Have you been green with envy about the great deals your neighbors are getting on mortgage refinances? What about you?? I’ve got a suggestion for you that will cost you, but it could be money well spent.
We went through a long era where people were doing cash out refinances 3, 4, even 5 times over as home values ratcheted higher and higher. Now the pendulum has swung the other way. Many people are locked into high cost mortgages that they can’t refi because their homes don’t appraise out. (That was never a problem in the past; we used to get calls to my show about “125s” and “130s,” where they would lend you that much above what your home appraised out at.)
So now, when you want to refi, what can you do? New data from Freddie Mac shows that in the fall of last year, just under half of all refis were cash-in refis. A cash-in refi is the opposite of a cash-out refi. You have to pony up the extra money.

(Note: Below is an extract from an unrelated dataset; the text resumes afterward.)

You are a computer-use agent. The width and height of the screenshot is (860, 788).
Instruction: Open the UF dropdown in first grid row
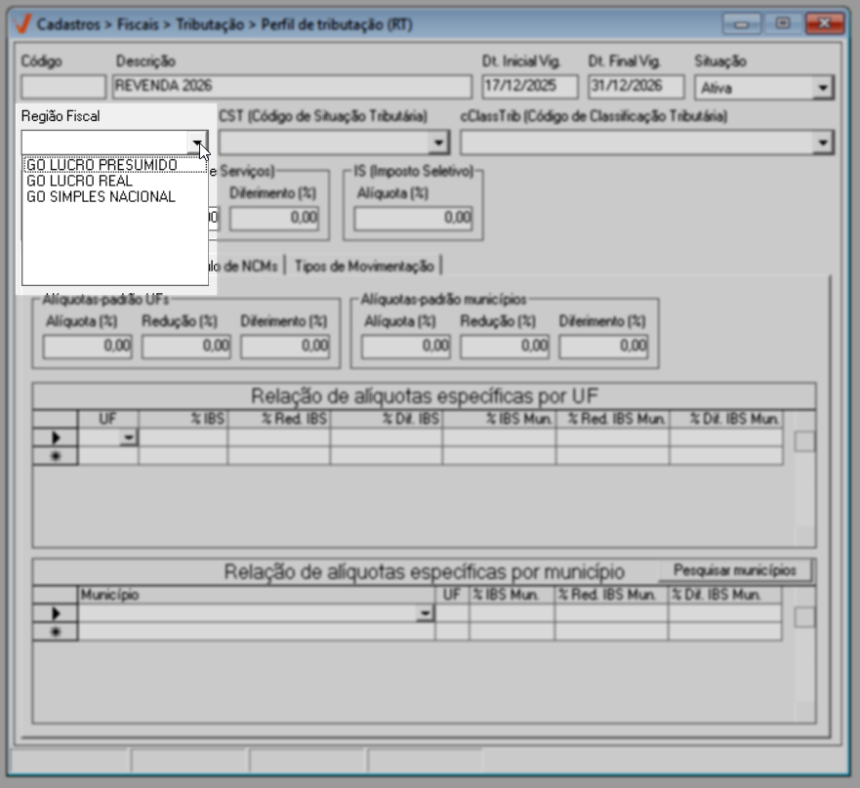(x=128, y=438)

So people are now coming to the closing table with money to reduce their mortgage balance so they can refi out of a high-cost mortgage and into a low-cost one.

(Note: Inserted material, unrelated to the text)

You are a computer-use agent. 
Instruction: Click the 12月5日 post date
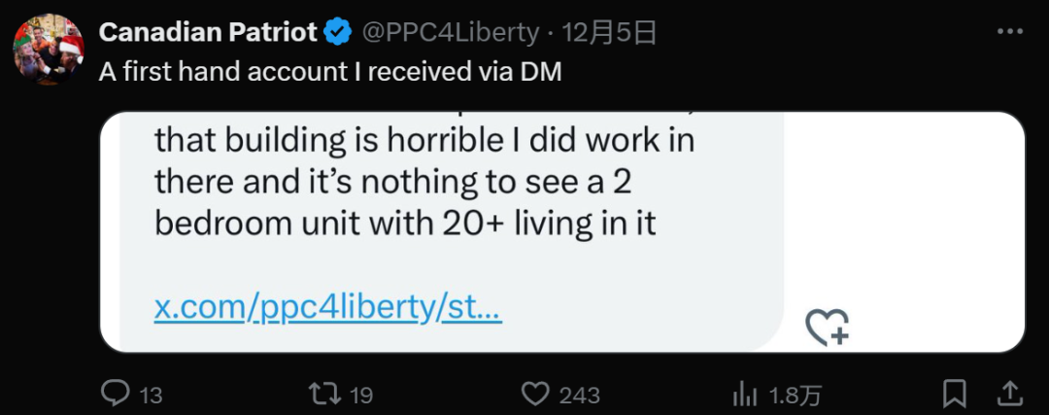coord(609,32)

I’ve been recommending this for a while, and in that time it’s gone from like a speck on the horizon to virtually half of all refis being of the cash-in variety.
This is a situation where I think you should do a cash-in refi even if you have to borrow against your 401(k) (!!!) to pay down that mortgage and get that ultra low rate! Rates are exceptional right now. But it’s unknown how much longer we have in this window of very low mortgage rates. So if you plan to stay in your house and can scrounge up the money, do it.
A typical 30-year fixed rate is 4.8% today, while a 15-year fixed is around 4.2%. (Editor’s note: Rates accurate for March 2, 2011 only.) Think about what a deal that is and what a difference it could make in your life with a much lower monthly carry on your home.